The methanol-to- gasoline (MTG) [4-6], the methanol-to-olefins (MTO) [7-9], and the methanol-to-hydrocarbons (MTH) [10-15] processes are proven technologies, in which zeolites are used almost exclusively as catalysts at temperatures from 623 K and above. The acid sites of zeolites catalyze dehydration and cracking reactions and higher alkanes and alkenes can be formed via dimethyl ether intermediate. Dehydration and cracking involved may lead to catalyst coking. This together with the high energy consumptions are the disadvantages of these MTX processes. We found previously [16] that a Cu-Zn/Mg-Al HTlcs (hydrotalcite-like compounds) catalyst can catalyze the methanol condensation to form higher oxygenates at 573 K and below. The lower reaction temperatures result in lower coking tendency and lower energy demand. Furthermore, the products involved more oxygenates comparing to the MTX processes.

This makes the newly found process an attractive one for methanol conversion to higher hydrocarbons. In this study, we examined the effect of preparation procedures and the effect of co-feed species on the methanol conversion over the Cu-Zn/HT catalysts. The control of product selectivity of this methanol conversion is our main goal in this study.

4. Experimental

4.1.Catalyst preparation: The Cu-Zn/Mg-Al HT 4-component catalysts were prepared by either impregnation or deposition of component(s) commercial HT supports (Sasol, PURAL MG 50). The commercial HT was calcined at either 573 or 673K for 6 hours before uses, and is denoted henceforth as HT573 and HT673

respectively. Either impregnation or deposition method (at pH=10) was used to load Cu(NO3)2•3H2O (Merck, 99.5%), Zn(NO3)2•6H2O (Aldrich, 99.8%). The final composition of all the samples was:

CuO:ZnO:MgO:Al2O3 = 4:3:46.5:46.5 on weight basis. The prepared catalysts were vacuum dried and then calcined at either 573 or 673 K. House-prepared HT support was coprecipitated from the aqueous solutions of Mg(NO3)2.6H2O (Sigma-Aldrich 99.8 %) and Al(NO3)3.6H2O (J.T. Baker, 99 %) by an aqueous solution of Na2CO3 (Sigma-Aldrich, 99.95 %) to maintain pH =10 in a reflux system under N2 atmosphere. The resulted mixture was aged at 333K, pH = 10, 500 rpm, for 6 hours followed by gravity filtration. The filtered powders was then washed several times using de-ionized water until the pH of the filtrate reached 7 assuming all Na⁺ were washed away. According to the calcination temperature, this house-prepared support was acronymed as HTP573.

The coprecipitation procedures were used to prepared 3-component (CuMgAl and ZnMgAl) and 4-component (CuZnMgAl) HT catalysts.
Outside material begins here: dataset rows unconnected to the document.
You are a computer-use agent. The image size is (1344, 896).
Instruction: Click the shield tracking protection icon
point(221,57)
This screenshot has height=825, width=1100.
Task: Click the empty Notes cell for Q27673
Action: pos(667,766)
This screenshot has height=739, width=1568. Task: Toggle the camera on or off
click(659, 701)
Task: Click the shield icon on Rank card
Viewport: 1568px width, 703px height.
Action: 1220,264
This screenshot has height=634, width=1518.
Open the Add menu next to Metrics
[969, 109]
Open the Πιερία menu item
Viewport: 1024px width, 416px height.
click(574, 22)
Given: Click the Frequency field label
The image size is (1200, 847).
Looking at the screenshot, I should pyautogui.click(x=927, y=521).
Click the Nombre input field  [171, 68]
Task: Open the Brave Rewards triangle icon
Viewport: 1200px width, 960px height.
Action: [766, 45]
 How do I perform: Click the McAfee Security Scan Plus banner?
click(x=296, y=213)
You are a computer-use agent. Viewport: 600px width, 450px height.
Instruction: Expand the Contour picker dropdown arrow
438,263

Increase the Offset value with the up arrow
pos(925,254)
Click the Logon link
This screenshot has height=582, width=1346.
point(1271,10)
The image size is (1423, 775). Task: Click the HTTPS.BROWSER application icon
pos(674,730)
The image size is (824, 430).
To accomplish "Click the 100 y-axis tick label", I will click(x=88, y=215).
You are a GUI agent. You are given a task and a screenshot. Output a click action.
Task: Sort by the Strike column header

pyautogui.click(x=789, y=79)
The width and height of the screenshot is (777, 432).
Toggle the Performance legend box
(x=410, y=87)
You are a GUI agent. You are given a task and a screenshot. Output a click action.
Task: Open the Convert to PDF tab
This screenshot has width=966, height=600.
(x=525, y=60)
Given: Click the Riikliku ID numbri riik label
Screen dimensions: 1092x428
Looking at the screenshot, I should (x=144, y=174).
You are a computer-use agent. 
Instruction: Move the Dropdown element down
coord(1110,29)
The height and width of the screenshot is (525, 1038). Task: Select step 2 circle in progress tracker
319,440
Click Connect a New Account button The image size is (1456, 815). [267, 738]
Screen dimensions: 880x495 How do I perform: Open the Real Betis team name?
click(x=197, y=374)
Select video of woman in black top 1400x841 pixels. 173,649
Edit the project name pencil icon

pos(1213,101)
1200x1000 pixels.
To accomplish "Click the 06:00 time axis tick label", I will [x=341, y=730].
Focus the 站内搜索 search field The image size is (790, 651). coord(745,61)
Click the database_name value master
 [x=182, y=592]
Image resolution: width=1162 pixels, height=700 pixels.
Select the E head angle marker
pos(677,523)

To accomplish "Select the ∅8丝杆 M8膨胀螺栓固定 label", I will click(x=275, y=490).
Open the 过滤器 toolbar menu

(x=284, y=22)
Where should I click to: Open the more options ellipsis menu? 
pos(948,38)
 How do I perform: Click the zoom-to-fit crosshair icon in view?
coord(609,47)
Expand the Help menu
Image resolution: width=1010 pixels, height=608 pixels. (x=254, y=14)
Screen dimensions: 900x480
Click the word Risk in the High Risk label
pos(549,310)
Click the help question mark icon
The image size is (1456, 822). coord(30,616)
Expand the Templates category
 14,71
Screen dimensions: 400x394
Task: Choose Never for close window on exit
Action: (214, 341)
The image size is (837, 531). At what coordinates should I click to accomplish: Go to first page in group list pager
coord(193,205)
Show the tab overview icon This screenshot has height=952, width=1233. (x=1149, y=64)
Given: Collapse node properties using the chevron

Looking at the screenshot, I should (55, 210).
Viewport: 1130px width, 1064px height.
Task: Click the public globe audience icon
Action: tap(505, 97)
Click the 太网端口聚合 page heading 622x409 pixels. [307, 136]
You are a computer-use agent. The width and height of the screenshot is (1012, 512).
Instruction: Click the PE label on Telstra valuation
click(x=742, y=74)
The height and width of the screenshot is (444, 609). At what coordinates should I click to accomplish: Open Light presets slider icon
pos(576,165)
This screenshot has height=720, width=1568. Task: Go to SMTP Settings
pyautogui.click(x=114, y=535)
A subscript p is used to denote the precipitated HT samples prepared in house. Both the 2-component and 3-component HT samples were loaded with Cu(NO3)2•3H2O (Merck, 99.5%), Zn(NO3)2•6H2O (Aldrich, 99.8%) by either impregnation or deposition method. The deposition conditions were the same as those used in the coprecipitation procedures. The prepared samples were vacuum-dried overnight at room temperature and stored in desiccators for later uses.

The methanol reaction was performed at atmospheric pressure with a methanol partial pressure of 26.7 kPa (200 torr), balanced with helium and a WHSV (weight hourly space velocity, in g MeOH/g catalyst.h) of 0.2 h^-1. The catalyst was loaded into a pyrex reactor and reduced inline by hydrogen typically at 523K.

Methanol (Merck, spectroscopy grade, 99.95%) was dehydrated by soaking with molecular sieves, then fed into a heated foreline using a syringe pump and carried into a reactor by helium. The reactor was subjected to a stepwise temperature-ramp sequence in which methanol was fed only at constant- temperature segments.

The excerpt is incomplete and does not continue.